Finland’s Impaled Nazarene was well ahead of the curve in this case, taking inspiration from bands as disparate as Sodom and Sarcófago to Disrupt and The Crumbsuckers. Discharge certainly played a similar role for them as well, even in those formative death metal years in the early 90s. In more recent times, the influence of bands like Discharge (the band from which d-beat gets its name) can be inherited as a 3rd generation of influence rather than directly. Converge would likely count Discharge as a band that had an impact on their sound as they’ve evolved over the years, so when Trap Them takes stylistic guidance from Converge, they’ve inherited Discharge as a part of their sound, whether or not they meant to do so in the first place.

The fact that UK-based Winds of Genocide share more in common with old Impaled Nazarene as opposed to Trap Them, or even Black Breath, works to their advantage. While this road’s a bit older, it’s a lot less crowded. As Impaled Nazarene has different eras with different sounds, I’d place the musical influence as coming from around the time of Tol Cormpt Norz Norz Norz through Suomi Finland Perkele, a period that spans their primal early years, and their early transition into a stronger black metal inclination. Mix that together with some choice nods to His Hero is Gone, Disfear, and Tragedy and you have Usurping the Throne of Disease: the perfect counterpoint to the sudden glut of Sunlight[1]-worshiping hardcore bands.

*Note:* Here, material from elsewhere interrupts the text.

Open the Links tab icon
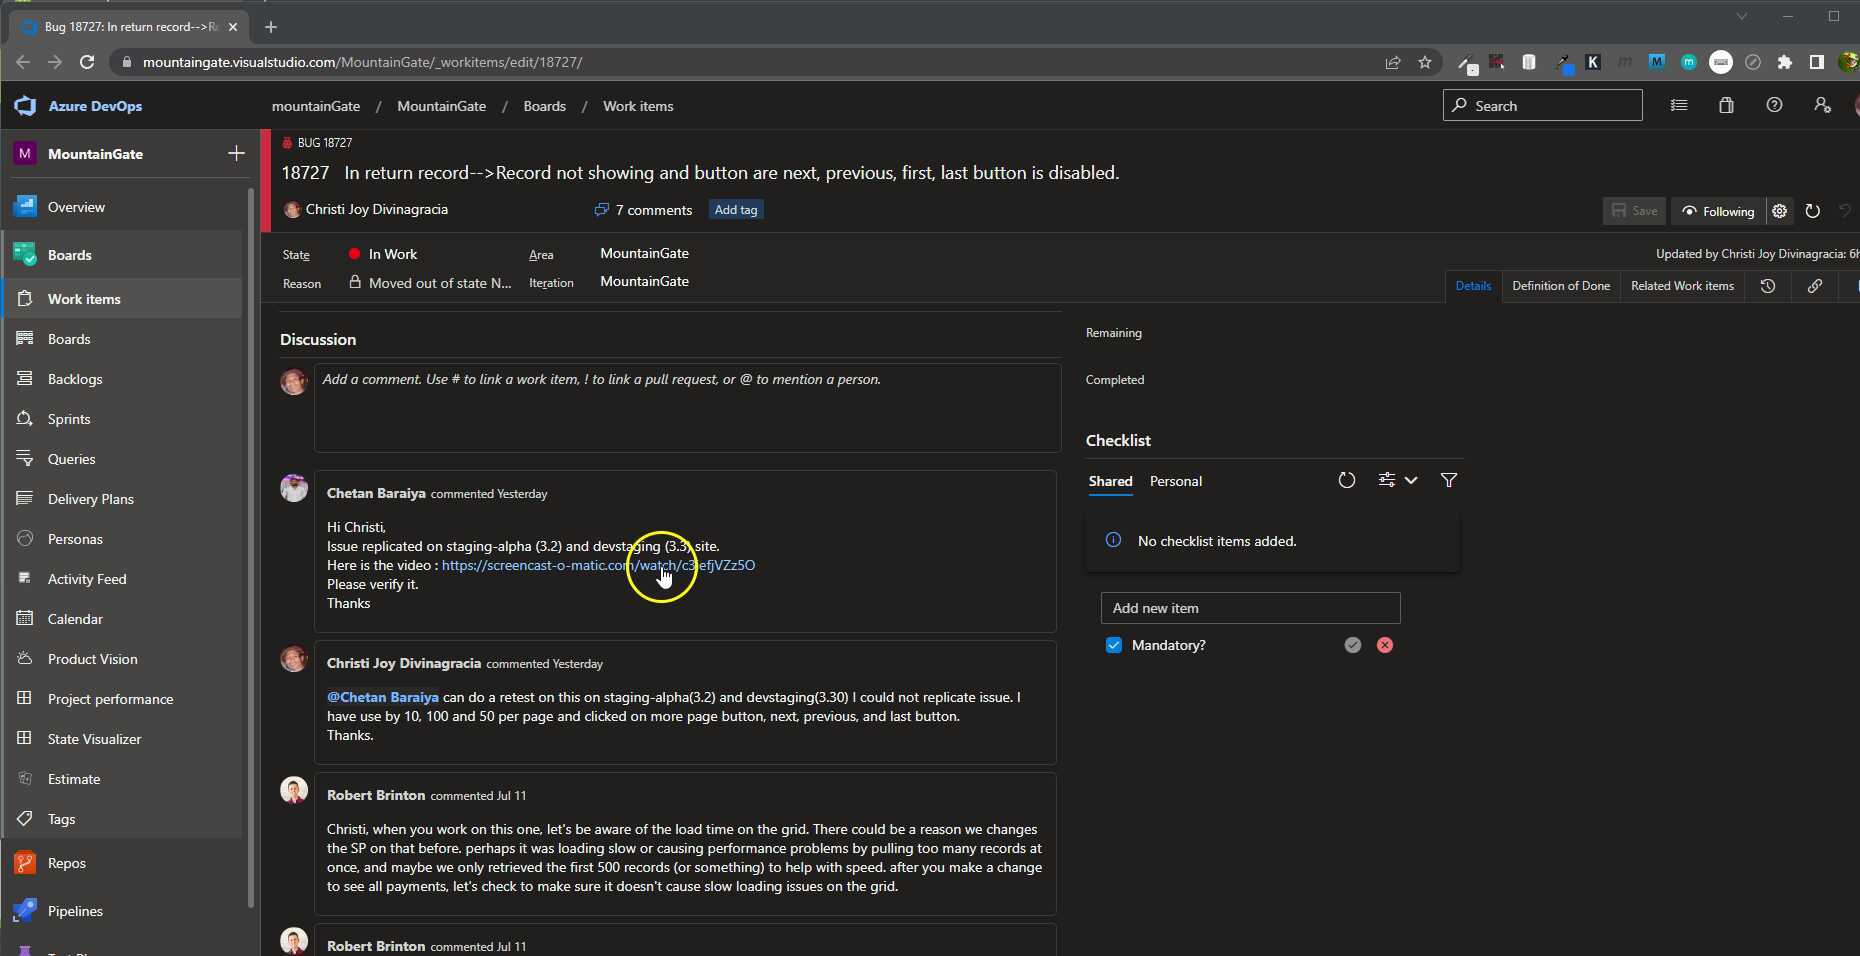The width and height of the screenshot is (1860, 956). (x=1814, y=286)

Winds of Genocide Usurping the Throne of Disease album cover

While it’s worth pointing out that you’re not going to find bold new style developments or really anything unorthodox at all about Usurping the Throne of Disease, what you will find is an abundance of conviction, a strong musical personality and an old sound given a new youthful life. Vocally, Kat Shevil comes across a mix of Al Long from crust punk legends Nausea with the early death metal leanings of Mika Luttinen (Impaled Nazarene). Her delivery has a viciousness to it that brings that conviction to the forefront, making the rest of the band’s passion for the genre utterly undeniable. Drummer Ian Hunter and bassist Dan Hughes are a solid rhythmic foundation for the band, even while sounding fluid, loose, and natural. That natural performance from Hunter and Hughes will become all the more vital as time goes on, as more and more metal bands remove the humanity from the rhythm section via quantizing and programming.

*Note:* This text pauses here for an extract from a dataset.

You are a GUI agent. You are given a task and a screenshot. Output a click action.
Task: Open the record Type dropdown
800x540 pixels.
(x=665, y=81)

One of the album’s standout tracks, ‘Venomous Warfare’, provides an excellent capsule of Usurping the Throne of Disease as a whole. The early stages of the song echoes Tragedy at their least melodic, before bringing the melody into the mix using a single-string tremolo riff that would have been right at home on Impaled Nazarene’s Ugra-Karma.[2] Then, pick a couple of choice Disfear riffs, increase the tempo about thirty beats per minute and you’ve got all of the most prominent elements of the album covered in just under four minutes. That isn’t to say that Winds of Genocide fail to keep things interesting, because Usurping the Throne of Disease never really lets up from start to finish.

Looking at the album in a broader sense, Usurping the Throne of Disease is a record from a band still early in its discography and happy to wear its influences proudly. What they lack in forward-thinking ideas, they make up for with passion and vigor, championing a sound that isn’t being driven into the ground by people looking to be a part of whatever is now or next. It’s easier to respect a band that deals in older styles when they aren’t so easily identified sound-wise with a surge in popularity, as would be the case with bands in the Sunlight/d-beat category. It’s ugly, uncivilized and brimming with the kind of frenetic energy that many crust-and hardcore-informed extreme metal bands seem to lack, for all of their raucousness and speed. For that reason, Winds of Genocide is a notch above the rest, though the songwriting quality and execution make an equally compelling case.

1. Sunlight Studio – A recording studio in Sweden operated by Tomas Skogsberg. The studio produced hugely influential metal albums from Dismember, Entombed, Carnage, Grave, Amorphis, Katatonia and more. A complete list of the albums that were recorded at Sunlight Studio can be found here.
2. Interview with Noisey regarding Impaled Nazarene.